This cell centralizes all configuration parameters for the fine-tuning script within a `Config` class.

 - **Purpose:** Grouping settings makes the script organized, easier to read, and simpler to modify hyperparameters.
 - **Key Parameters & Rationale:**
   - `model_name`: "google/gemma-3-1b-it" - Specifies the base pre-trained model to fine-tune. Gemma-3-1B-IT is an instruction-tuned version of Google's Gemma model.
   - `dataset_name`: "lmassaron/hermes-function-calling-v1" - The dataset used for fine-tuning, containing examples of conversations involving function/tool calls.
   - `output_dir`: "gemma-3-1B-it-function_calling" - The directory where trained model artifacts (LoRA adapters, checkpoints) will be saved.
   - `lora_arguments`: Configuration for LoRA (Parameter-Efficient Fine-Tuning).
     - `r=16`: Rank of the LoRA matrices. A higher rank allows for more expressiveness but increases the number of trainable parameters. 16 is a common value offering a good balance.

• Tasks for this exercise
a) Which dataset do the configuration notes name for fine-tuning?
b) Return the part of the configuration notes from "- **Purpose:** Grouping" to "involving function/tool calls.", copied word for word.

Dataset items:
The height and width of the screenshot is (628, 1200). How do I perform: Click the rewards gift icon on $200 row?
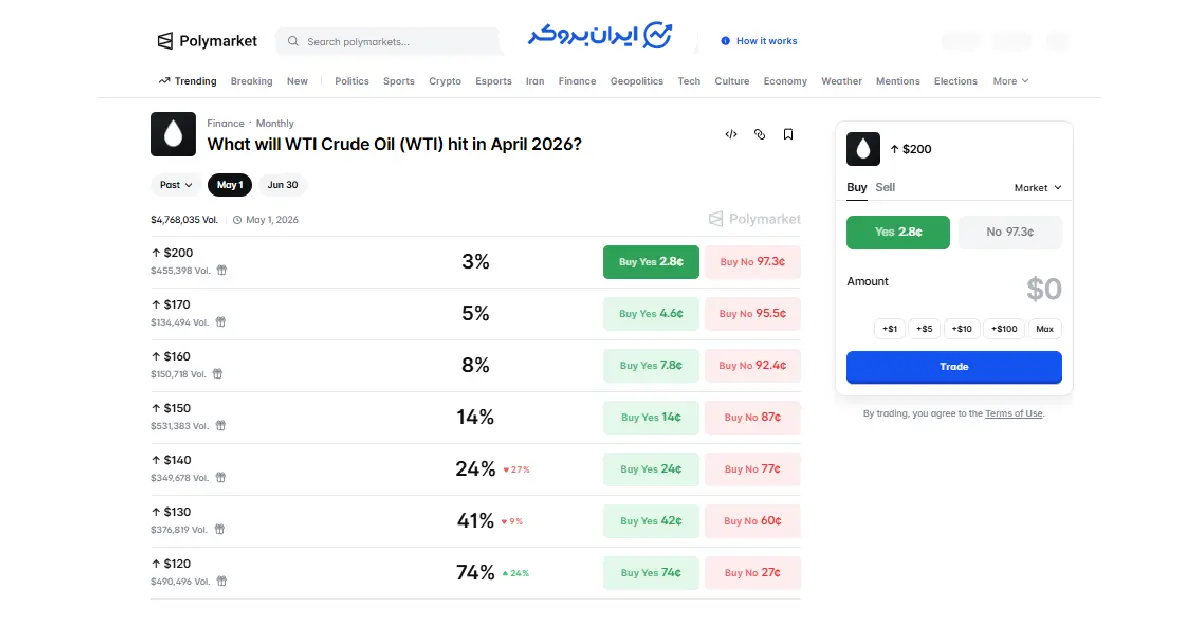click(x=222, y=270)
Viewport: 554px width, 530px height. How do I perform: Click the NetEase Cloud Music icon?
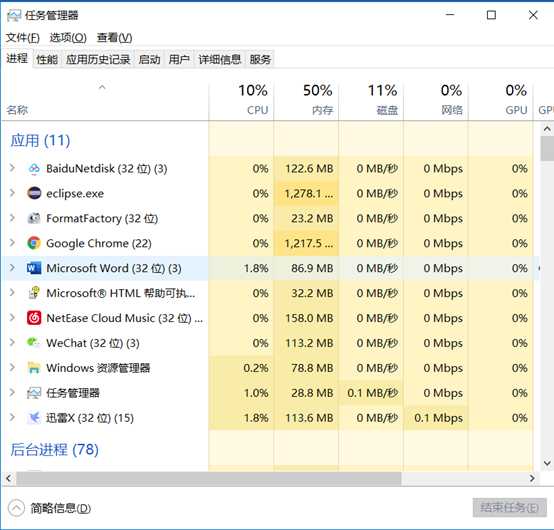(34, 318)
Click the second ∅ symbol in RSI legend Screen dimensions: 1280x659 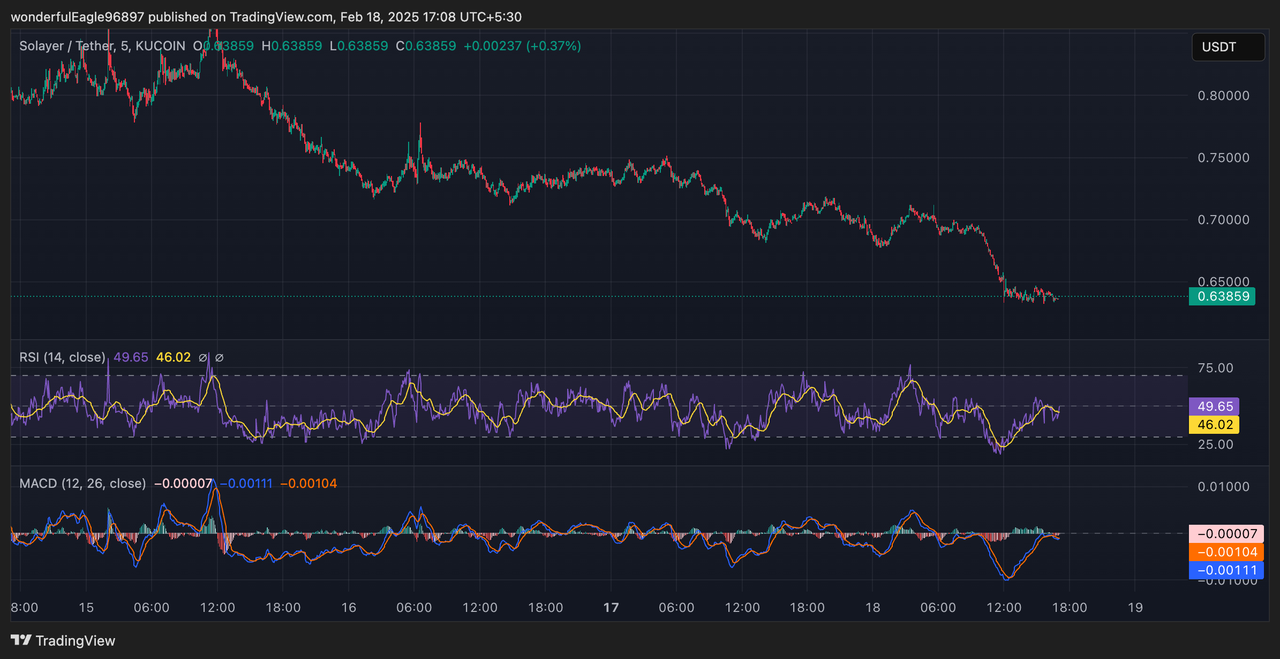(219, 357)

==

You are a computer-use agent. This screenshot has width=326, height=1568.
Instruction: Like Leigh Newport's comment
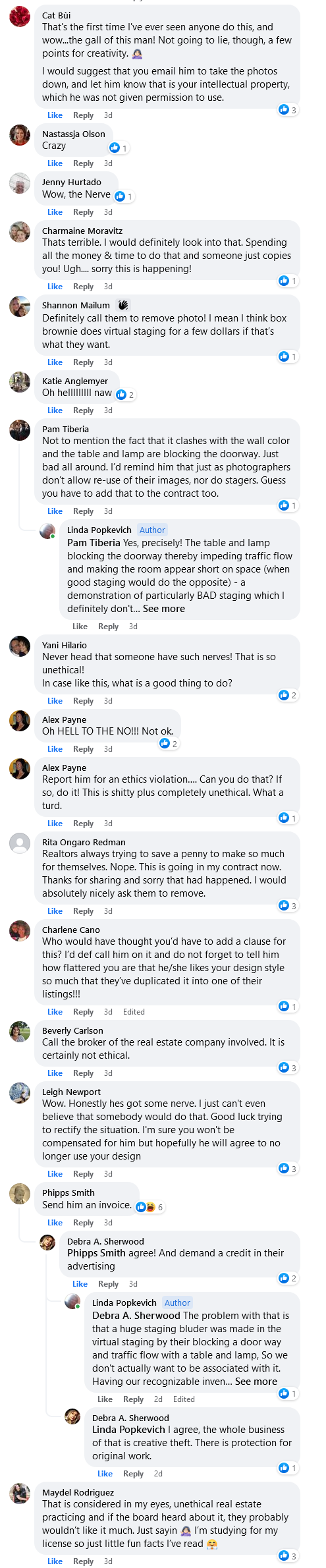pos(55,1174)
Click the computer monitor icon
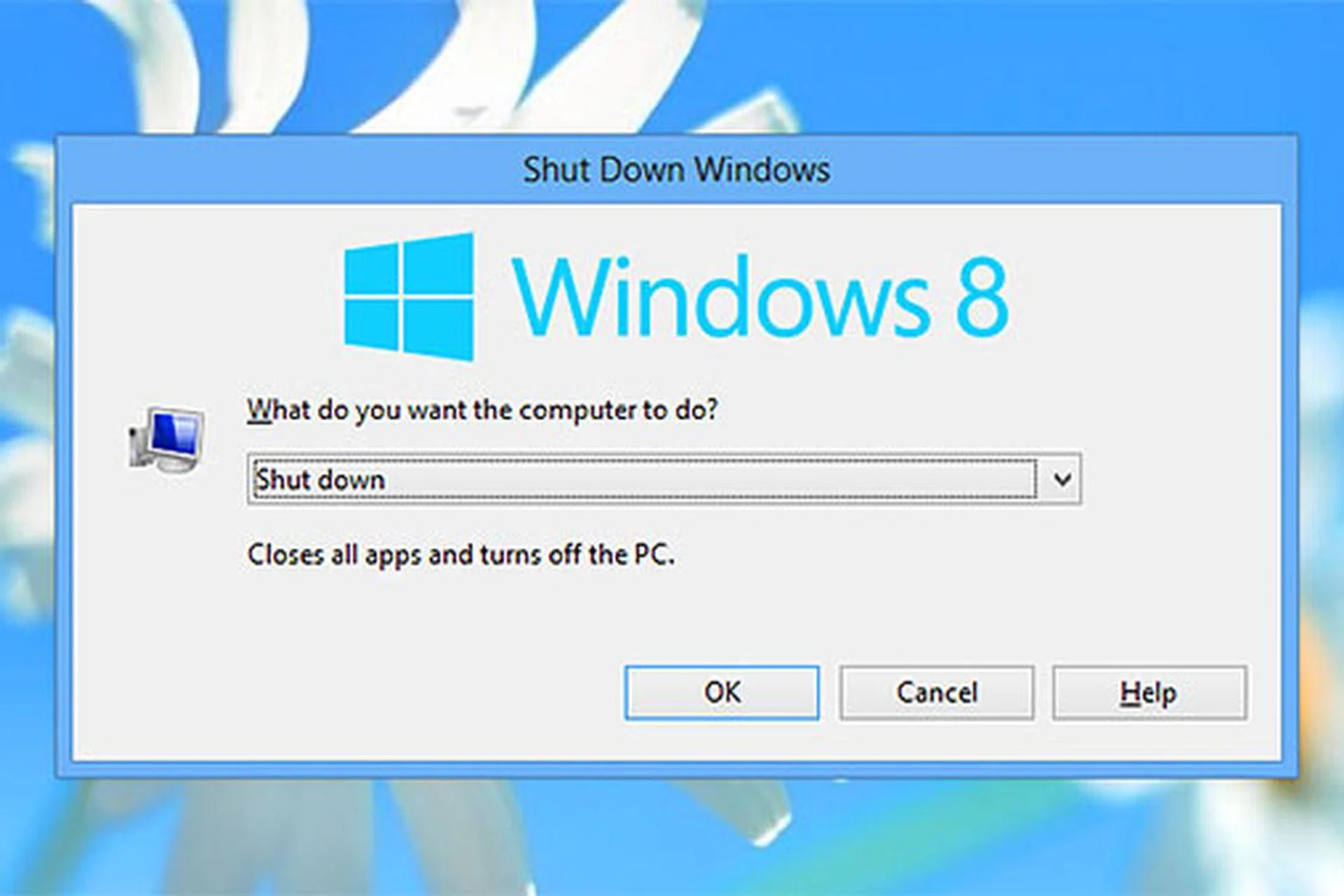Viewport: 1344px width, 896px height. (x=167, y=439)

• Task-by-task results
a) lmassaron/hermes-function-calling-v1

b)
- **Purpose:** Grouping settings makes the script organized, easier to read, and simpler to modify hyperparameters.
 - **Key Parameters & Rationale:**
   - `model_name`: "google/gemma-3-1b-it" - Specifies the base pre-trained model to fine-tune. Gemma-3-1B-IT is an instruction-tuned version of Google's Gemma model.
   - `dataset_name`: "lmassaron/hermes-function-calling-v1" - The dataset used for fine-tuning, containing examples of conversations involving function/tool calls.